What the task requires:
Please give the data again exactly, with no line dropped.

Provided records:
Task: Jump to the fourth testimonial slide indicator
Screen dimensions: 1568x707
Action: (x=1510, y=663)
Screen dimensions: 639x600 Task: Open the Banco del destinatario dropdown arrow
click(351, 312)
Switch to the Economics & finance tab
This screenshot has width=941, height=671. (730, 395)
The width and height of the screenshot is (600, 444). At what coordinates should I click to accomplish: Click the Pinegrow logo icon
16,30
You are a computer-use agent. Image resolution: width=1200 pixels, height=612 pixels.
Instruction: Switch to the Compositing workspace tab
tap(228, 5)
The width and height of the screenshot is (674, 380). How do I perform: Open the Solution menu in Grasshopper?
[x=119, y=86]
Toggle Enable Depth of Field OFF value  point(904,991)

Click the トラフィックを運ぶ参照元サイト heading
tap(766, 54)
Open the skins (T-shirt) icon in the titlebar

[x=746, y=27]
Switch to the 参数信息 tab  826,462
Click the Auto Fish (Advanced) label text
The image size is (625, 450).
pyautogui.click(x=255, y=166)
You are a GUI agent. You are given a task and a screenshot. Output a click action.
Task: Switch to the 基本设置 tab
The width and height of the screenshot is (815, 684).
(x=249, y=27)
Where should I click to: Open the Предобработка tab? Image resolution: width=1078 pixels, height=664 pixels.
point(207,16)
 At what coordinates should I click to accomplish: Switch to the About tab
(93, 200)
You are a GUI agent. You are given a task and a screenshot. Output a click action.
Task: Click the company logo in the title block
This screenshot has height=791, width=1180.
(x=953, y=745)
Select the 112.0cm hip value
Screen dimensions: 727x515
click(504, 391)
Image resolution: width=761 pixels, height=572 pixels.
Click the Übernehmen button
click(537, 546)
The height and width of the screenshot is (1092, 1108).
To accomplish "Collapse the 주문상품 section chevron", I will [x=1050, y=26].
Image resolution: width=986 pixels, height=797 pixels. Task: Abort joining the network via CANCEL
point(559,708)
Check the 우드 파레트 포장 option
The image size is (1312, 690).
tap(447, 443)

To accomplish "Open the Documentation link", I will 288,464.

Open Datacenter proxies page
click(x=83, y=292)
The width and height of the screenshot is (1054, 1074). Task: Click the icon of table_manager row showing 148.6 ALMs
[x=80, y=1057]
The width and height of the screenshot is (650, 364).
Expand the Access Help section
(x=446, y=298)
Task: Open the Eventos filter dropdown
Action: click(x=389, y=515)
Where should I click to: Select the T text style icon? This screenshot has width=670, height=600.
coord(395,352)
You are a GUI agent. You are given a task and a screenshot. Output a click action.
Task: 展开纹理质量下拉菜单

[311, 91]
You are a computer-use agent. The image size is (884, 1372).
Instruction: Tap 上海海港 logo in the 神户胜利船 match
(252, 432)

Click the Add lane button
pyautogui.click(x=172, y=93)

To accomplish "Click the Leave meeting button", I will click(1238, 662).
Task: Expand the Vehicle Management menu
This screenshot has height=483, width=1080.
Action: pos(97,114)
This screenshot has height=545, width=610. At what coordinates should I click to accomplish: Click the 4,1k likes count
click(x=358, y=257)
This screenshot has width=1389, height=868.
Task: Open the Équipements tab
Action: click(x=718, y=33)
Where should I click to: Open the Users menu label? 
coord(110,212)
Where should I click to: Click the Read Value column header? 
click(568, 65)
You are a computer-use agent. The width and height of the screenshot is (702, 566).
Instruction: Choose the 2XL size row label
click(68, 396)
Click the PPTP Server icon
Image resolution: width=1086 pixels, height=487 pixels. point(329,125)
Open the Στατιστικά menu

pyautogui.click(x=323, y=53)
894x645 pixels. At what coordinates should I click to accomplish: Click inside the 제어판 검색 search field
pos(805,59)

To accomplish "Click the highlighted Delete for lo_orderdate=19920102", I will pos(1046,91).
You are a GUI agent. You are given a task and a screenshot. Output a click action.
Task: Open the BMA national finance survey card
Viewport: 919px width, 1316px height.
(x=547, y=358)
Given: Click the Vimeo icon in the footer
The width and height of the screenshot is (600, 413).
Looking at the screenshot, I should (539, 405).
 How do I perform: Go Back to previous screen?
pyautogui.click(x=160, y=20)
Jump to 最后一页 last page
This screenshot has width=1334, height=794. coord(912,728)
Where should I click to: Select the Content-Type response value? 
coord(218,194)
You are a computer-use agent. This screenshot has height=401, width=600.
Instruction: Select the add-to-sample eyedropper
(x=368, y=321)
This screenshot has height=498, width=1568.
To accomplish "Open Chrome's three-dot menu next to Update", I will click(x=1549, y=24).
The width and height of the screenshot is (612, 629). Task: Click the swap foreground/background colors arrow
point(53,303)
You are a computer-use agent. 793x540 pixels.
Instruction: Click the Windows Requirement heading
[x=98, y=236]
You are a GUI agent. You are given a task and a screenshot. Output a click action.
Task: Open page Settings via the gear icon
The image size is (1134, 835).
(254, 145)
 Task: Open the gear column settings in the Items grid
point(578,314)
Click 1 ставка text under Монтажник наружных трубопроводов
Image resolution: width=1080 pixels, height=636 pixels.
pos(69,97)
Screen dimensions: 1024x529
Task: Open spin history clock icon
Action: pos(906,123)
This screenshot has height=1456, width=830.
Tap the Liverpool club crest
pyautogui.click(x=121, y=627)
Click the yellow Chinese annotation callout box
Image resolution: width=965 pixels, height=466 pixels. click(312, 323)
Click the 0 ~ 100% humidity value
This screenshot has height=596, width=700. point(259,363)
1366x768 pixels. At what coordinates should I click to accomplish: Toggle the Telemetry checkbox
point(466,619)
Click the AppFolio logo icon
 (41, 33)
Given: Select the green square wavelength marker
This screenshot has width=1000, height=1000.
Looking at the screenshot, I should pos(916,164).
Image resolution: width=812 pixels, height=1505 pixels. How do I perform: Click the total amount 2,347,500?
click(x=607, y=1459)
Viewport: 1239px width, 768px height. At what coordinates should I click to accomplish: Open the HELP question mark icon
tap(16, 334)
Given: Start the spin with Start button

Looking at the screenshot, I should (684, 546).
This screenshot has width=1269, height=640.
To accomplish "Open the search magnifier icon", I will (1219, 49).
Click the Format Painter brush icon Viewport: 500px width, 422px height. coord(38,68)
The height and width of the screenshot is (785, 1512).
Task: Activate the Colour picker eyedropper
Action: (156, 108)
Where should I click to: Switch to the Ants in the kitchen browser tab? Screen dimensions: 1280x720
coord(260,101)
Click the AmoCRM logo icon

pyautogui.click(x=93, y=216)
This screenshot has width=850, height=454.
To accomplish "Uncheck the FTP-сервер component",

Solved problem:
Task: Jump to the fourth testimonial slide indicator
Screen dimensions: 1568x707
Action: (x=1510, y=663)
Screen dimensions: 639x600 Task: Open the Banco del destinatario dropdown arrow
click(351, 312)
Switch to the Economics & finance tab
This screenshot has width=941, height=671. (730, 395)
The width and height of the screenshot is (600, 444). At what coordinates should I click to accomplish: Click the Pinegrow logo icon
16,30
You are a computer-use agent. Image resolution: width=1200 pixels, height=612 pixels.
Instruction: Switch to the Compositing workspace tab
tap(228, 5)
The width and height of the screenshot is (674, 380). How do I perform: Open the Solution menu in Grasshopper?
[x=119, y=86]
Toggle Enable Depth of Field OFF value  point(904,991)

Click the トラフィックを運ぶ参照元サイト heading
tap(766, 54)
Open the skins (T-shirt) icon in the titlebar

[x=746, y=27]
Switch to the 参数信息 tab  826,462
Click the Auto Fish (Advanced) label text
The image size is (625, 450).
pyautogui.click(x=255, y=166)
You are a GUI agent. You are given a task and a screenshot. Output a click action.
Task: Switch to the 基本设置 tab
The width and height of the screenshot is (815, 684).
(x=249, y=27)
Where should I click to: Open the Предобработка tab? Image resolution: width=1078 pixels, height=664 pixels.
point(207,16)
 At what coordinates should I click to accomplish: Switch to the About tab
(93, 200)
You are a GUI agent. You are given a task and a screenshot. Output a click action.
Task: Click the company logo in the title block
This screenshot has height=791, width=1180.
(x=953, y=745)
Select the 112.0cm hip value
Screen dimensions: 727x515
click(504, 391)
Image resolution: width=761 pixels, height=572 pixels.
Click the Übernehmen button
click(537, 546)
The height and width of the screenshot is (1092, 1108).
To accomplish "Collapse the 주문상품 section chevron", I will [x=1050, y=26].
Image resolution: width=986 pixels, height=797 pixels. Task: Abort joining the network via CANCEL
point(559,708)
Check the 우드 파레트 포장 option
The image size is (1312, 690).
tap(447, 443)

To accomplish "Open the Documentation link", I will 288,464.

Open Datacenter proxies page
click(x=83, y=292)
The width and height of the screenshot is (1054, 1074). Task: Click the icon of table_manager row showing 148.6 ALMs
[x=80, y=1057]
The width and height of the screenshot is (650, 364).
Expand the Access Help section
(x=446, y=298)
Task: Open the Eventos filter dropdown
Action: click(x=389, y=515)
Where should I click to: Select the T text style icon? This screenshot has width=670, height=600.
coord(395,352)
You are a GUI agent. You are given a task and a screenshot. Output a click action.
Task: 展开纹理质量下拉菜单

[311, 91]
You are a computer-use agent. The image size is (884, 1372).
Instruction: Tap 上海海港 logo in the 神户胜利船 match
(252, 432)

Click the Add lane button
pyautogui.click(x=172, y=93)

To accomplish "Click the Leave meeting button", I will click(1238, 662).
Task: Expand the Vehicle Management menu
This screenshot has height=483, width=1080.
Action: pos(97,114)
This screenshot has height=545, width=610. At what coordinates should I click to accomplish: Click the 4,1k likes count
click(x=358, y=257)
This screenshot has width=1389, height=868.
Task: Open the Équipements tab
Action: click(x=718, y=33)
Where should I click to: Open the Users menu label? 
coord(110,212)
Where should I click to: Click the Read Value column header? 
click(568, 65)
You are a computer-use agent. The width and height of the screenshot is (702, 566).
Instruction: Choose the 2XL size row label
click(68, 396)
Click the PPTP Server icon
Image resolution: width=1086 pixels, height=487 pixels. point(329,125)
Open the Στατιστικά menu

pyautogui.click(x=323, y=53)
894x645 pixels. At what coordinates should I click to accomplish: Click inside the 제어판 검색 search field
pos(805,59)

To accomplish "Click the highlighted Delete for lo_orderdate=19920102", I will pos(1046,91).
You are a GUI agent. You are given a task and a screenshot. Output a click action.
Task: Open the BMA national finance survey card
Viewport: 919px width, 1316px height.
(x=547, y=358)
Given: Click the Vimeo icon in the footer
The width and height of the screenshot is (600, 413).
Looking at the screenshot, I should (539, 405).
 How do I perform: Go Back to previous screen?
pyautogui.click(x=160, y=20)
Jump to 最后一页 last page
This screenshot has width=1334, height=794. coord(912,728)
Where should I click to: Select the Content-Type response value? 
coord(218,194)
You are a computer-use agent. This screenshot has height=401, width=600.
Instruction: Select the add-to-sample eyedropper
(x=368, y=321)
This screenshot has height=498, width=1568.
To accomplish "Open Chrome's three-dot menu next to Update", I will click(x=1549, y=24).
The width and height of the screenshot is (612, 629). Task: Click the swap foreground/background colors arrow
point(53,303)
You are a computer-use agent. 793x540 pixels.
Instruction: Click the Windows Requirement heading
[x=98, y=236]
You are a GUI agent. You are given a task and a screenshot. Output a click action.
Task: Open page Settings via the gear icon
The image size is (1134, 835).
(254, 145)
 Task: Open the gear column settings in the Items grid
point(578,314)
Click 1 ставка text under Монтажник наружных трубопроводов
Image resolution: width=1080 pixels, height=636 pixels.
pos(69,97)
Screen dimensions: 1024x529
Task: Open spin history clock icon
Action: pos(906,123)
This screenshot has height=1456, width=830.
Tap the Liverpool club crest
pyautogui.click(x=121, y=627)
Click the yellow Chinese annotation callout box
Image resolution: width=965 pixels, height=466 pixels. click(312, 323)
Click the 0 ~ 100% humidity value
This screenshot has height=596, width=700. point(259,363)
1366x768 pixels. At what coordinates should I click to accomplish: Toggle the Telemetry checkbox
point(466,619)
Click the AppFolio logo icon
 (41, 33)
Given: Select the green square wavelength marker
This screenshot has width=1000, height=1000.
Looking at the screenshot, I should pos(916,164).
Image resolution: width=812 pixels, height=1505 pixels. How do I perform: Click the total amount 2,347,500?
click(x=607, y=1459)
Viewport: 1239px width, 768px height. At what coordinates should I click to accomplish: Open the HELP question mark icon
tap(16, 334)
Given: Start the spin with Start button

Looking at the screenshot, I should (684, 546).
This screenshot has width=1269, height=640.
To accomplish "Open the search magnifier icon", I will (1219, 49).
Click the Format Painter brush icon Viewport: 500px width, 422px height. coord(38,68)
The height and width of the screenshot is (785, 1512).
Task: Activate the Colour picker eyedropper
Action: (156, 108)
Where should I click to: Switch to the Ants in the kitchen browser tab? Screen dimensions: 1280x720
coord(260,101)
Click the AmoCRM logo icon

pyautogui.click(x=93, y=216)
This screenshot has width=850, height=454.
To accomplish "Uncheck the FTP-сервер component",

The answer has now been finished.